Where: The Vail Valley Jet Center is inside the Eagle County Regional Airport. If you’re coming from the east, get off in Eagle and head toward the airport.
Cost: Saturday’s Wheels & Wings, $20, $5 for children. Discount tickets available online. Sunday free in Vail Village
Information: This is the fifth year for Wheels and Wings. Go to http://www.vailautomotiveclassic.com.
EAGLE COUNTY — If you’re lucky or have the very good sense to be at the Eagle County Airport Saturday, you’ll see a couple biplanes belching smoke and looking like they’re falling.
They’re not. OK, they are falling, but they’re supposed to. Do not call 911.
That’s Buck Roetman of Wild Horse Aviation and Gary Rower of Rower Airshows performing for Saturday’s Wheels and Wings show in the Vail Valley Jet Center at the Eagle County Regional Airport.
They flip a switch and special smoke oil falls on the hot exhaust manifold, which creates a smoke trail. It’s the best and highest use of petroleum products in human history – both literally and metaphorically. They do stuff that defy the laws of physics and gravity, and makes every kid in the place holler, “Oh yeah! I wanna do that!” as their mothers roll their eyes and their fathers agree with the kids.
Saturday is the Wheels & Wings show at the Vail Valley Jet Center. Sunday is the Vail Automotive Classic in Vail Village, events that celebrate The Great American Symphony that is the well-tuned V-8 engine. It features more than 250 cars, 100 motorcycles, and 50 aircraft.
Flying with Fardie
Vail Valley local Ken Fardie flies a 1956 North American Trojan AT-28. His was a South Vietnamese fighter plane during that war, and has a few panels riveted to the fuselage to cover the bullet holes.
The AT-28 carries two 50 caliber machine guns, seven rockets on each wing, and a couple wing-mounted bombs. The plane did much of the damage along the Ho Chi Minh Trail.
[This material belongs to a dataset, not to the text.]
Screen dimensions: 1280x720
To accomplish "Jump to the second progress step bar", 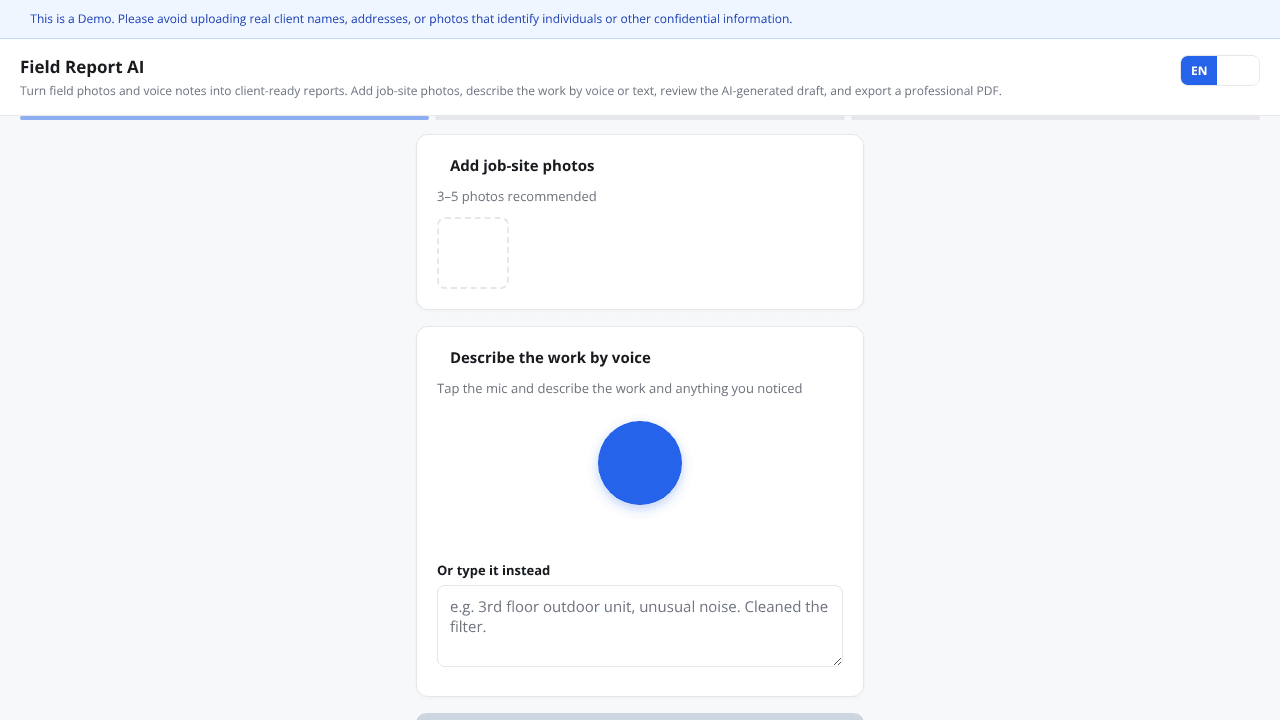I will tap(640, 118).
They’d fly at night looking for truck lights. When they spotted a truck, it was lights out.
When we were flying Friday afternoon, Fardie politely declined to let me to strafe a Toyota Prius, although the machine guns do everything machine guns are supposed to do. We also didn’t get to drop water balloons on the Vail Daily building because, well … I didn’t think of bringing any until we were buzzing the rooftop. He did, however, fly us by the spot where Capt. Craig Button corkscrewed his A-10 into the side of the New York range.
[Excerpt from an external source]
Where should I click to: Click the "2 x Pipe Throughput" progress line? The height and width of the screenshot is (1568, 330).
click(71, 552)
During the Vietnam war, the AT-28 was frequently flown at treetop level, and when the pilot used the airbrake the fuselage would get sticks and leaves in it, along with bullet holes.
It generates 1,425 horsepower, flies 400 mph and will reach an altitude of 38,000 feet. It has tail hooks so it can land on aircraft carriers.
Fardie bought his AT-28 six years ago from a guy in Rockford, Ill., and just spent $50,000 for a new motor. That’s just the motor. It cost about $30,000 more to get it installed.
“It was worth it,” he said smiling.
He named it Sherry Berry because that’s what his wife’s father used to call her.
“Few people know that below 10,000 feet the Trojan will out climb and out turn a P51 Mustang, though the P51 people don’t like to admit it,” he said.
He’s also the proud owner of a Spitfire, not the sports car, the Royal Air Force World War II fighter plane.
Fardie does most of his own work. He’s a retired nuclear engineer who built nuclear surface ships, and later ran his own business restoring antique Jaguars.
Saturday’s Wheels and Wings show, and Sunday’s Vail Village car show is full of people like Fardie and Rower and Roetman, and the machines they love.